*Extracted entries:*
☆ ☆ ☆ ☆ ☆

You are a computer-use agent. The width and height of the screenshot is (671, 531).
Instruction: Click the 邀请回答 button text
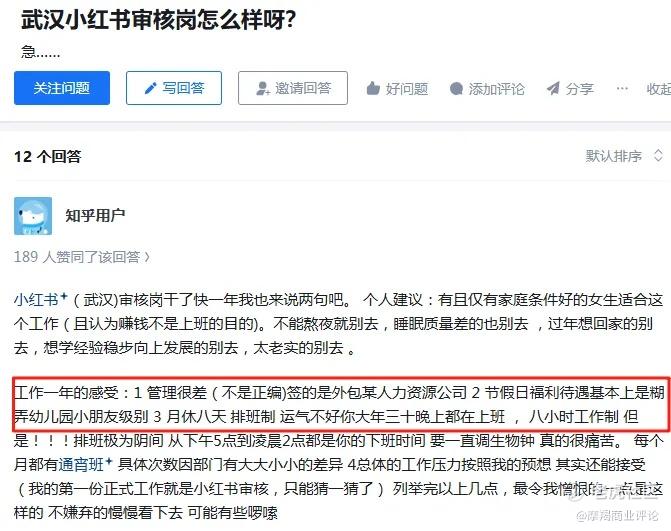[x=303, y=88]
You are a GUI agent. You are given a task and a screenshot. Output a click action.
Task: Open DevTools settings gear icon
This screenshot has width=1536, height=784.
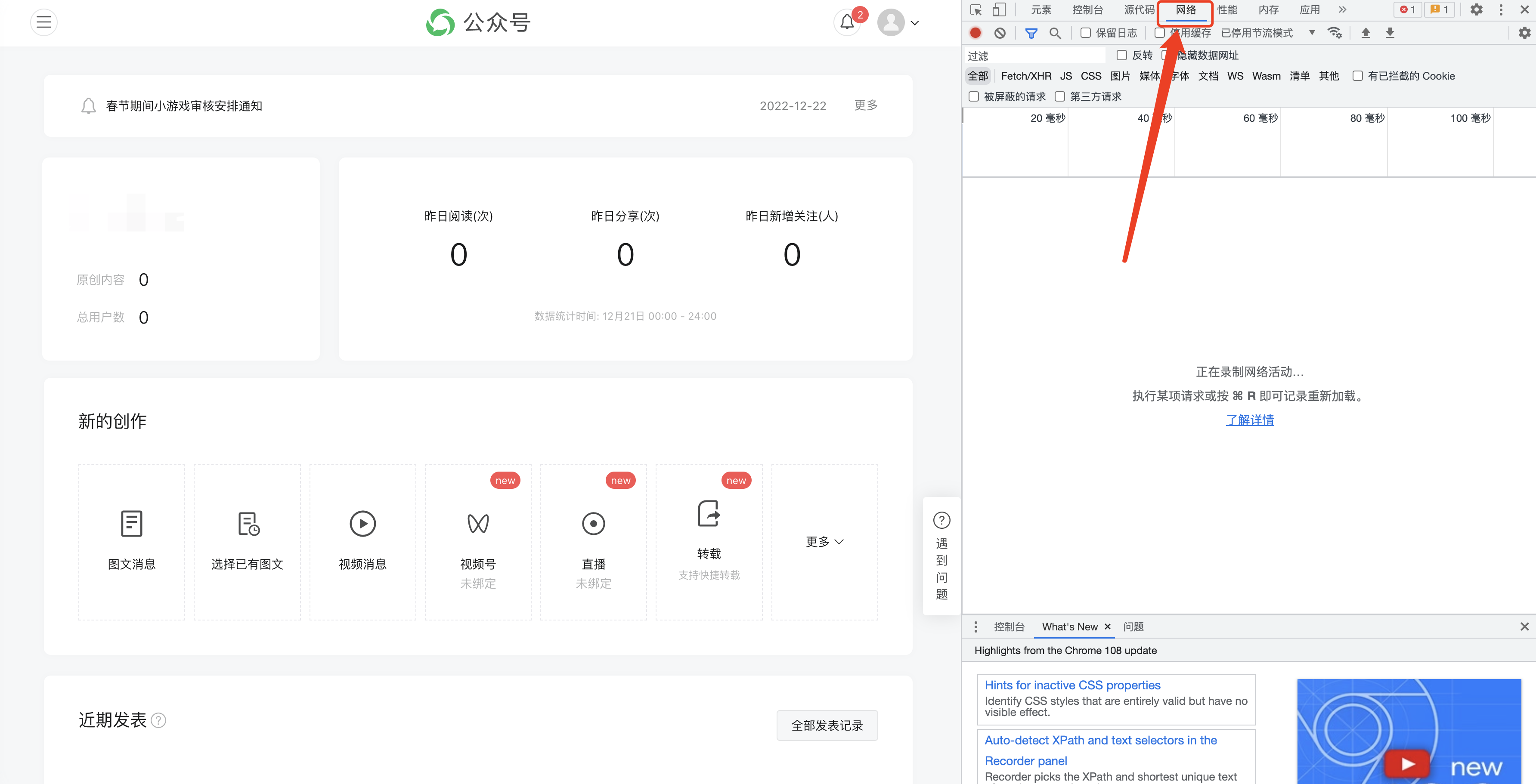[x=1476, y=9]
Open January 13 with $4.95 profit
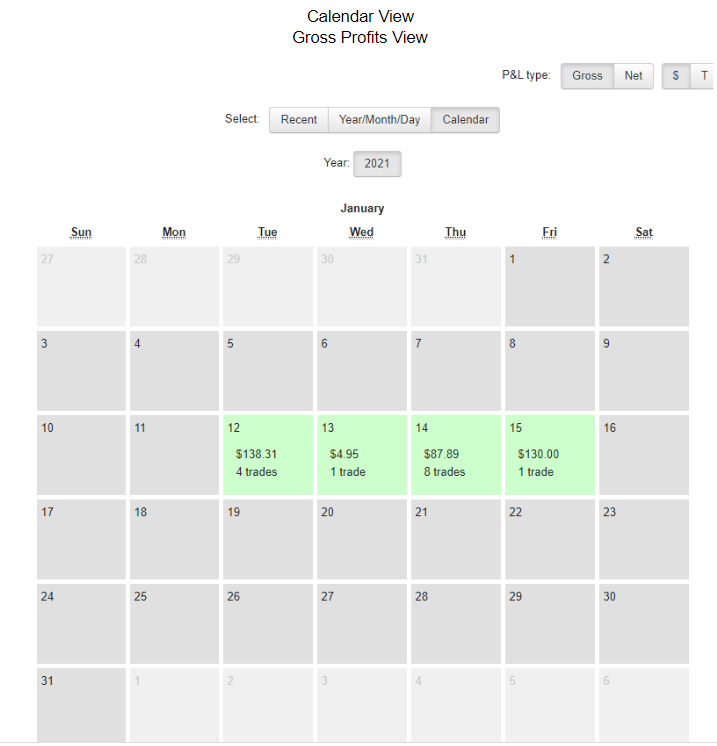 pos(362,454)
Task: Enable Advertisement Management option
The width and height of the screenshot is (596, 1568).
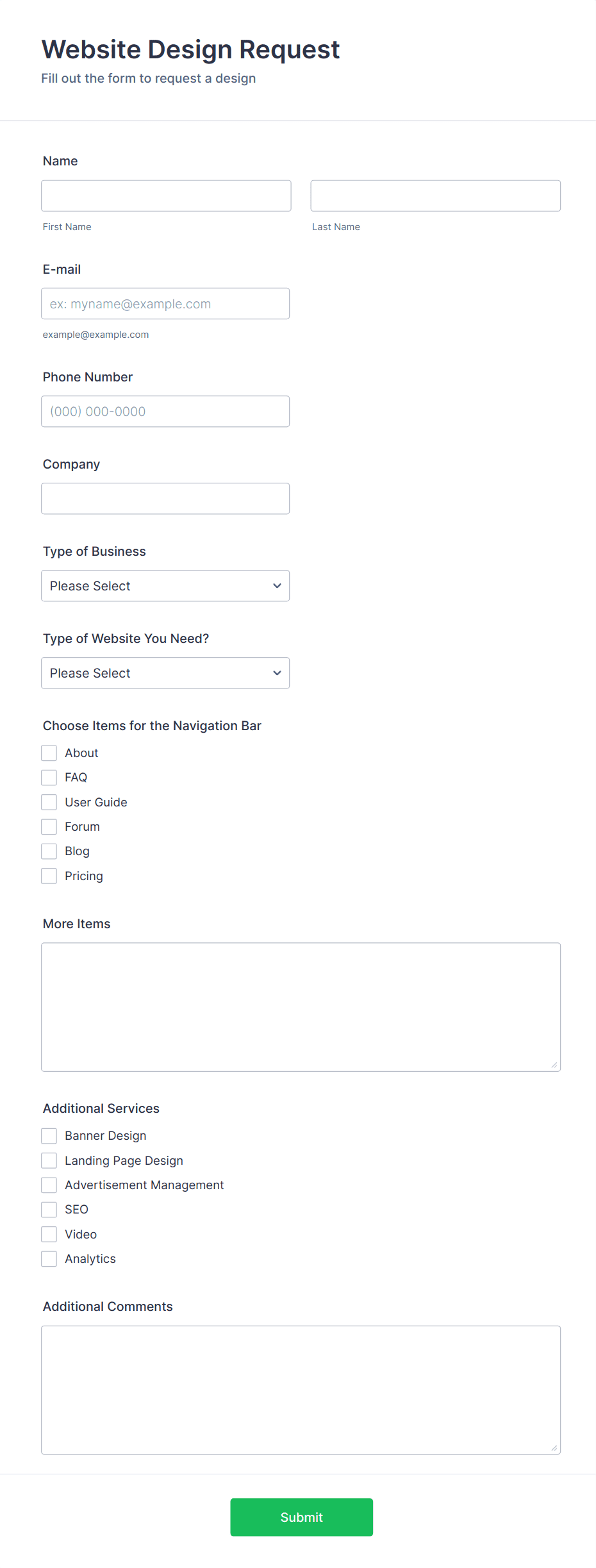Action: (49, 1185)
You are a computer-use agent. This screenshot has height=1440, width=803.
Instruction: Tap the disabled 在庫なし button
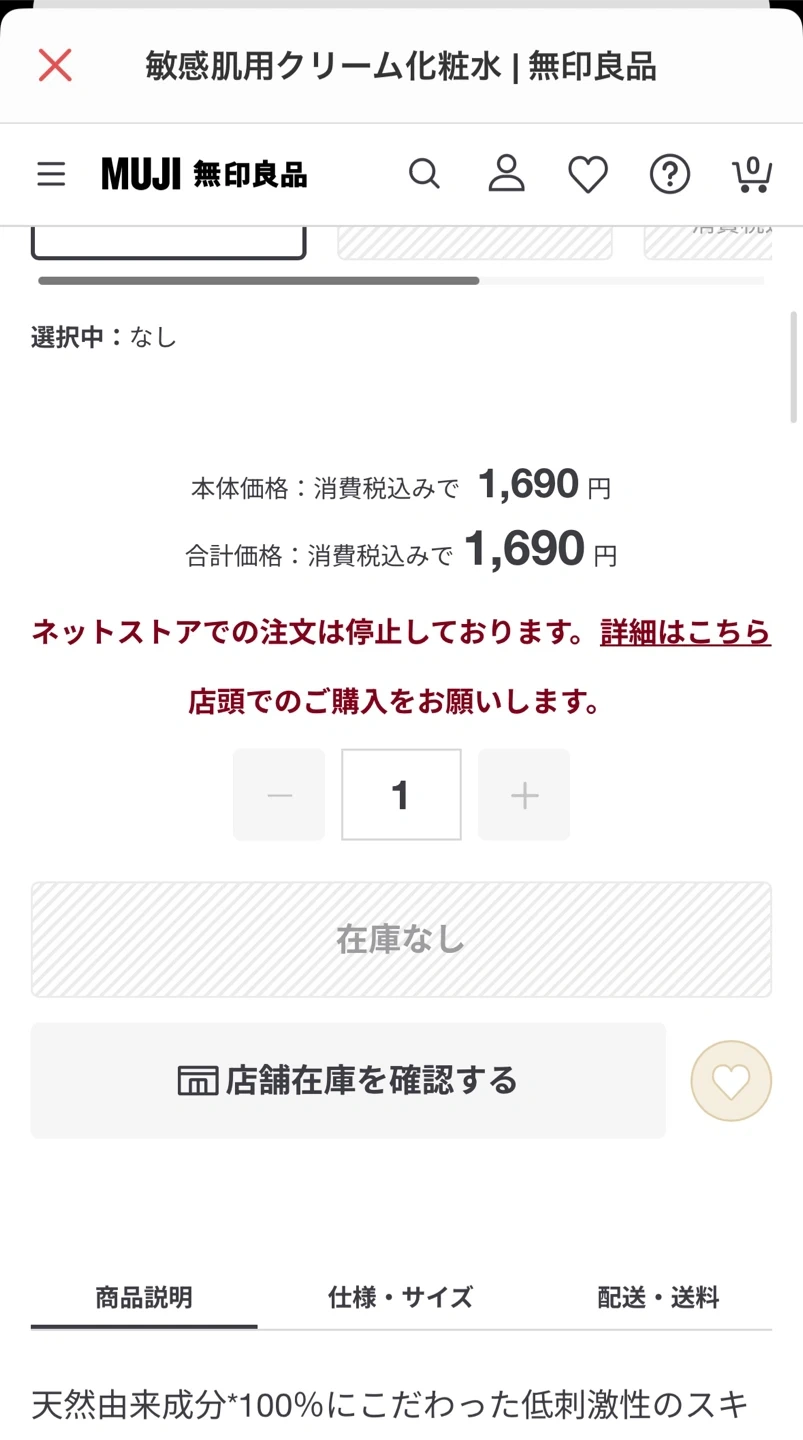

☆ ☆ ☆ ☆ ☆

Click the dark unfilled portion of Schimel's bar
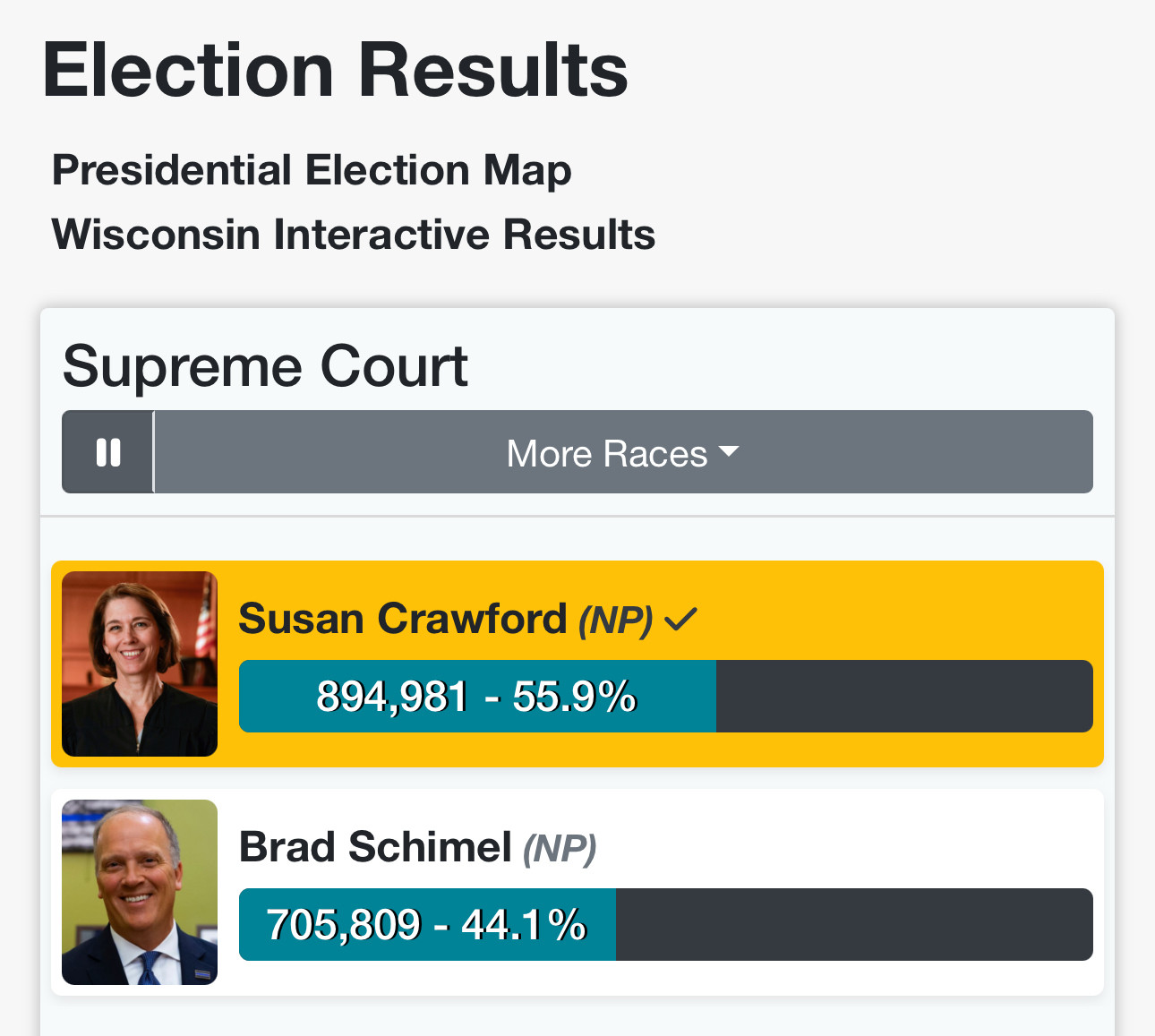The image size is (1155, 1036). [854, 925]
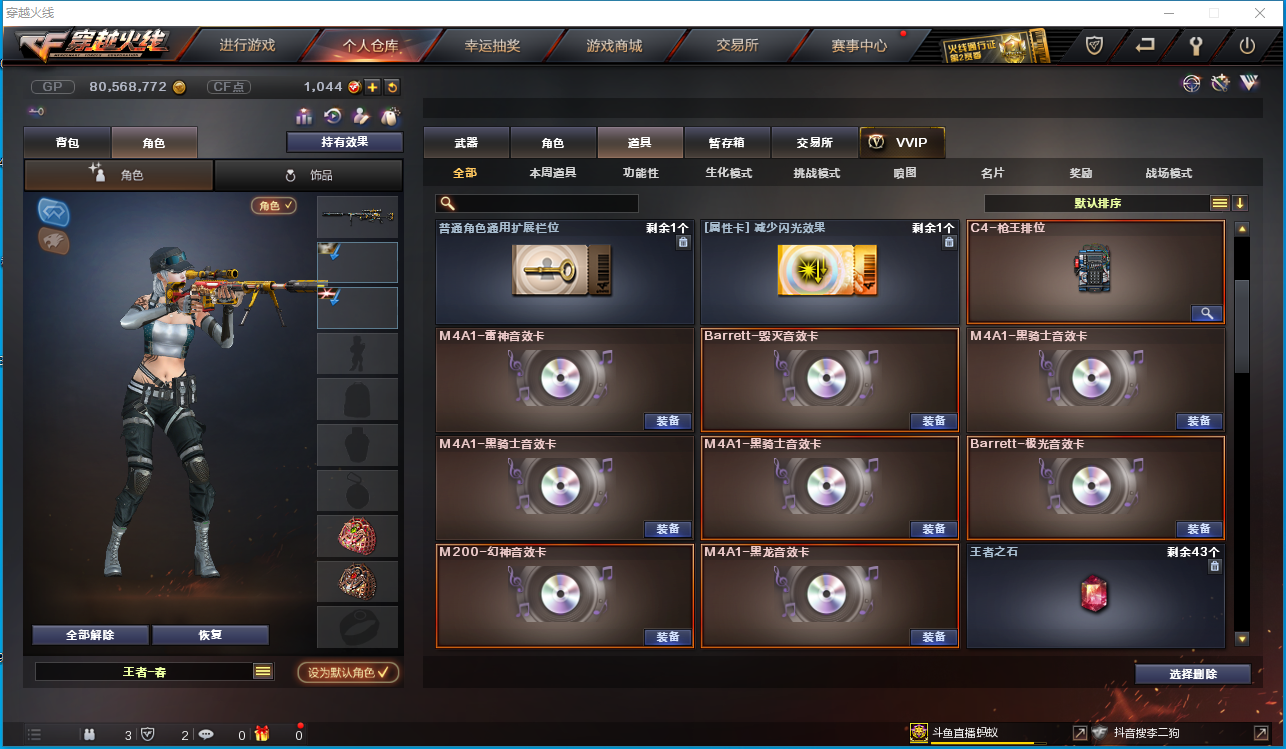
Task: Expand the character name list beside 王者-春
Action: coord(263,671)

☆ ☆ ☆ ☆ ☆

*Required work:* Copy the records between the lines holding "Task: Enable Advertisement Management option" and "Instruction: Tap the disabled 在庫なし button", inclusive, substituting "screen capture" for "screenshot" and leaving everything else as it is. Omit the pictures.

*Answer:*
Task: Enable Advertisement Management option
The width and height of the screen capture is (596, 1568).
Action: (49, 1185)
You are a computer-use agent. This screen capture has height=1440, width=803.
Instruction: Tap the disabled 在庫なし button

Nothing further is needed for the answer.